*** INFORMATION PROVIDED ***

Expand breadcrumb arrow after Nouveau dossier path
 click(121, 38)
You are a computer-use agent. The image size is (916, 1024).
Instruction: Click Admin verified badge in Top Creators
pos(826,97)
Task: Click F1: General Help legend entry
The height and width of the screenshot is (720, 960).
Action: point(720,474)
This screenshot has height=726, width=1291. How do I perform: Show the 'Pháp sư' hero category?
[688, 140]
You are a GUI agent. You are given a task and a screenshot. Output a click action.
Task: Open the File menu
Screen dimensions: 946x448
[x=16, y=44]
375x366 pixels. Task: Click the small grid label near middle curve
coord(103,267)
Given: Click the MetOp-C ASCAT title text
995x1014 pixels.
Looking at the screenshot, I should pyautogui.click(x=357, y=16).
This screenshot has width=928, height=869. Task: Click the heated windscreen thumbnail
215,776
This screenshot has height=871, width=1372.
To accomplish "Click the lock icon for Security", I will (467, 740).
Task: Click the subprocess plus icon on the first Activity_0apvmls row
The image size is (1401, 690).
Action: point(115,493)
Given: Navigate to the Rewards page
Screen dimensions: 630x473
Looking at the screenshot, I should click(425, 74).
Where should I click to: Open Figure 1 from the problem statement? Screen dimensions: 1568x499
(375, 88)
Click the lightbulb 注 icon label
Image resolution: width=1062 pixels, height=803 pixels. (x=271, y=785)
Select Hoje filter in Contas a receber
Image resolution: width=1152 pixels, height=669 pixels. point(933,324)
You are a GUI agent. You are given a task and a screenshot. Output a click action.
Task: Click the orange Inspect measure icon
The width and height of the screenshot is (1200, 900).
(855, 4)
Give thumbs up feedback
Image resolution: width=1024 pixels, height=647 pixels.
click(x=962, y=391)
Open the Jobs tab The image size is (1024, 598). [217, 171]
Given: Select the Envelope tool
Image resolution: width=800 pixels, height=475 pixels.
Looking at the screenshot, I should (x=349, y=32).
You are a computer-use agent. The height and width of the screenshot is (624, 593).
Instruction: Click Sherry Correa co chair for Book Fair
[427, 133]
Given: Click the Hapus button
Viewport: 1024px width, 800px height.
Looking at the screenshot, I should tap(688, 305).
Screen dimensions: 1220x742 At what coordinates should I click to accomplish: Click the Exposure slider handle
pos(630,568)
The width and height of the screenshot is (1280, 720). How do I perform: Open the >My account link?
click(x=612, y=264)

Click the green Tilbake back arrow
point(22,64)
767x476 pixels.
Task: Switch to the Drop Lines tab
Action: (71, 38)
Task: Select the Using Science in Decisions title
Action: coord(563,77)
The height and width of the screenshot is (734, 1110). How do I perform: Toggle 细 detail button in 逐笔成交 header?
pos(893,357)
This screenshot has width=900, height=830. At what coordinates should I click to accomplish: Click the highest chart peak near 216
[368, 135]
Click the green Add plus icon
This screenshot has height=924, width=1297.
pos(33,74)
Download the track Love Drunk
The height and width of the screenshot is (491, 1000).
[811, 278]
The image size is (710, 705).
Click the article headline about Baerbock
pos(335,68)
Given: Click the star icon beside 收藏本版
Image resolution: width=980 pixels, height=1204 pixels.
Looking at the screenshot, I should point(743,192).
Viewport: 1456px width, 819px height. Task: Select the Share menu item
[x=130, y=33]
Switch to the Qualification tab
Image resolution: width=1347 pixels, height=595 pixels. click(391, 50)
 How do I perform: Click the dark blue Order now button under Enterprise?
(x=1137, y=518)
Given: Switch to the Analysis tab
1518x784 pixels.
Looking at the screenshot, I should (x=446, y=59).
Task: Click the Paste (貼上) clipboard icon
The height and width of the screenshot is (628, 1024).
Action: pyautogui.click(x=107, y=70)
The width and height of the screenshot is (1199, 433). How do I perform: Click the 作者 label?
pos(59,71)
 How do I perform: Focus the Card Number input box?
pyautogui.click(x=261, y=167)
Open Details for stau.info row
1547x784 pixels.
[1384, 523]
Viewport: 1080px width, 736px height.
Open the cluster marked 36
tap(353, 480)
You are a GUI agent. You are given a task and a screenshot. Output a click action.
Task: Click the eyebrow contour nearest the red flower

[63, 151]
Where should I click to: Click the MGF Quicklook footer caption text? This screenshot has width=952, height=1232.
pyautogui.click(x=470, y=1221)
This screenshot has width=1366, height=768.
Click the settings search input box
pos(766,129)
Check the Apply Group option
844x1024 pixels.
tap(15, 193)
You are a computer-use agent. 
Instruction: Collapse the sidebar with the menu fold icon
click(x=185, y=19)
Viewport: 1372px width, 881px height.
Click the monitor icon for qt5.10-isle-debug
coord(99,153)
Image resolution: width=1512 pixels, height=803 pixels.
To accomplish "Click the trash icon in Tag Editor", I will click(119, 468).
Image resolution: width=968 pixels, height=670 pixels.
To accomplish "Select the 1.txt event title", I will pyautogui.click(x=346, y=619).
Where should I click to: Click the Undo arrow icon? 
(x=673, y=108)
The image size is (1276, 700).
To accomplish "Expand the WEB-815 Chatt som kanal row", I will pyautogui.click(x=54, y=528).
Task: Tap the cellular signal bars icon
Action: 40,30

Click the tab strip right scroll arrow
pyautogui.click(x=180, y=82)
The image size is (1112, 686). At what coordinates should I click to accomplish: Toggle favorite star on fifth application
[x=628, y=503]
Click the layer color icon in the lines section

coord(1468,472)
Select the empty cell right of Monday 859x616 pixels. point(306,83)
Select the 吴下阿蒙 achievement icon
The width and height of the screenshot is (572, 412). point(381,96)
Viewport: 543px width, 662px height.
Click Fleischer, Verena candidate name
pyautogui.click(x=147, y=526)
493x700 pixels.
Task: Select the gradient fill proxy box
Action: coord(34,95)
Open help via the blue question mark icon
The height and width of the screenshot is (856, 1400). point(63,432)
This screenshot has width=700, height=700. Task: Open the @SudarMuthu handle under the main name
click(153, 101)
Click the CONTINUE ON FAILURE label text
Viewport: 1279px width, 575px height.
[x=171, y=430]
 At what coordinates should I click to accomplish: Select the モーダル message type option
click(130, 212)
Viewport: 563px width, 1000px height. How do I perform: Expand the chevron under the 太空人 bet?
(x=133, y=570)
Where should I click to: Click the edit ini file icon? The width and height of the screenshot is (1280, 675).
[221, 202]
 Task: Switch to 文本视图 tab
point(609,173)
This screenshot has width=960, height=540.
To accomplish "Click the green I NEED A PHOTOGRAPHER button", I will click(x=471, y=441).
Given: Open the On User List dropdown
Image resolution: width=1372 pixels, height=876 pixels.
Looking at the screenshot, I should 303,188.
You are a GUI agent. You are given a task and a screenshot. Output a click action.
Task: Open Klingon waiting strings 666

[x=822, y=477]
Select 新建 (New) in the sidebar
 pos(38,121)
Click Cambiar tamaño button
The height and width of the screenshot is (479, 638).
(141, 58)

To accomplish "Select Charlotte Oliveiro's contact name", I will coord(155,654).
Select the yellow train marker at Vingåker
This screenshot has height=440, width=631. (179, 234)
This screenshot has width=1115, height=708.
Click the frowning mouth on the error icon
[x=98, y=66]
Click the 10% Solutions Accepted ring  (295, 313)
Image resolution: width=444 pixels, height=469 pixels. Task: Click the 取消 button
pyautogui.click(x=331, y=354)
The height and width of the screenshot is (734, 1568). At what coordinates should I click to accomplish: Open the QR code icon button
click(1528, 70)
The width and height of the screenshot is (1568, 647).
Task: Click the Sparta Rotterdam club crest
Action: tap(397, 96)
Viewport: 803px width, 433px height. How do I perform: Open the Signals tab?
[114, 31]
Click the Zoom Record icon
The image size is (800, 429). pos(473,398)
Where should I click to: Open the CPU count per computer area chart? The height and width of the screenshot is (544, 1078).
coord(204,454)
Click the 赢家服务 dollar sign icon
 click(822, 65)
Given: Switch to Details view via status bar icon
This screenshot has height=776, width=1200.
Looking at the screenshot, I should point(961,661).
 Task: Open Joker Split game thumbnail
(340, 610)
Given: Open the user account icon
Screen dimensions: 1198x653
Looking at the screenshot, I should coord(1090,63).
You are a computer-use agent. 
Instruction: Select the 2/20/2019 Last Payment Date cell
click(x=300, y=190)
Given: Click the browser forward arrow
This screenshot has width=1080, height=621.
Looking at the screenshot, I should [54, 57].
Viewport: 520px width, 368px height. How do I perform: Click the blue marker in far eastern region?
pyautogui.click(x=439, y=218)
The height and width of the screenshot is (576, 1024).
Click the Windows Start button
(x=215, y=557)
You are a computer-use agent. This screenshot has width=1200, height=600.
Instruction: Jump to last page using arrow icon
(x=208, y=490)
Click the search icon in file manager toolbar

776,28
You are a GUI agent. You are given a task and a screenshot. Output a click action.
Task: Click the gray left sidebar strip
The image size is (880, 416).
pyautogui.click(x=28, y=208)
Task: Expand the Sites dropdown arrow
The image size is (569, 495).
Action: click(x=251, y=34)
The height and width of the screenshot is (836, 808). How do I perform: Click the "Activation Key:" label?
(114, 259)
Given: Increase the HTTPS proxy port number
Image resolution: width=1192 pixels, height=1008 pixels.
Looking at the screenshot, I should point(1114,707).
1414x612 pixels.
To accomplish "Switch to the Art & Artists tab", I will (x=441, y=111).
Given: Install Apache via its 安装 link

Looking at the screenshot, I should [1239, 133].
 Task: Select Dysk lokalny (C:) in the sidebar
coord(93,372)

*** End of INFORMATION PROVIDED ***

From the very first line of the records down to the line with "Task: Click the orange Inspect measure icon", please write out each line exactly, including both ends and no other lines.

Expand breadcrumb arrow after Nouveau dossier path
 click(121, 38)
You are a computer-use agent. The image size is (916, 1024).
Instruction: Click Admin verified badge in Top Creators
pos(826,97)
Task: Click F1: General Help legend entry
The height and width of the screenshot is (720, 960).
Action: point(720,474)
This screenshot has height=726, width=1291. How do I perform: Show the 'Pháp sư' hero category?
[688, 140]
You are a GUI agent. You are given a task and a screenshot. Output a click action.
Task: Open the File menu
Screen dimensions: 946x448
[x=16, y=44]
375x366 pixels. Task: Click the small grid label near middle curve
coord(103,267)
Given: Click the MetOp-C ASCAT title text
995x1014 pixels.
Looking at the screenshot, I should pyautogui.click(x=357, y=16).
This screenshot has width=928, height=869. Task: Click the heated windscreen thumbnail
215,776
This screenshot has height=871, width=1372.
To accomplish "Click the lock icon for Security", I will (467, 740).
Task: Click the subprocess plus icon on the first Activity_0apvmls row
The image size is (1401, 690).
Action: point(115,493)
Given: Navigate to the Rewards page
Screen dimensions: 630x473
Looking at the screenshot, I should click(425, 74).
Where should I click to: Open Figure 1 from the problem statement? Screen dimensions: 1568x499
(375, 88)
Click the lightbulb 注 icon label
Image resolution: width=1062 pixels, height=803 pixels. (x=271, y=785)
Select Hoje filter in Contas a receber
Image resolution: width=1152 pixels, height=669 pixels. point(933,324)
You are a GUI agent. You are given a task and a screenshot. Output a click action.
Task: Click the orange Inspect measure icon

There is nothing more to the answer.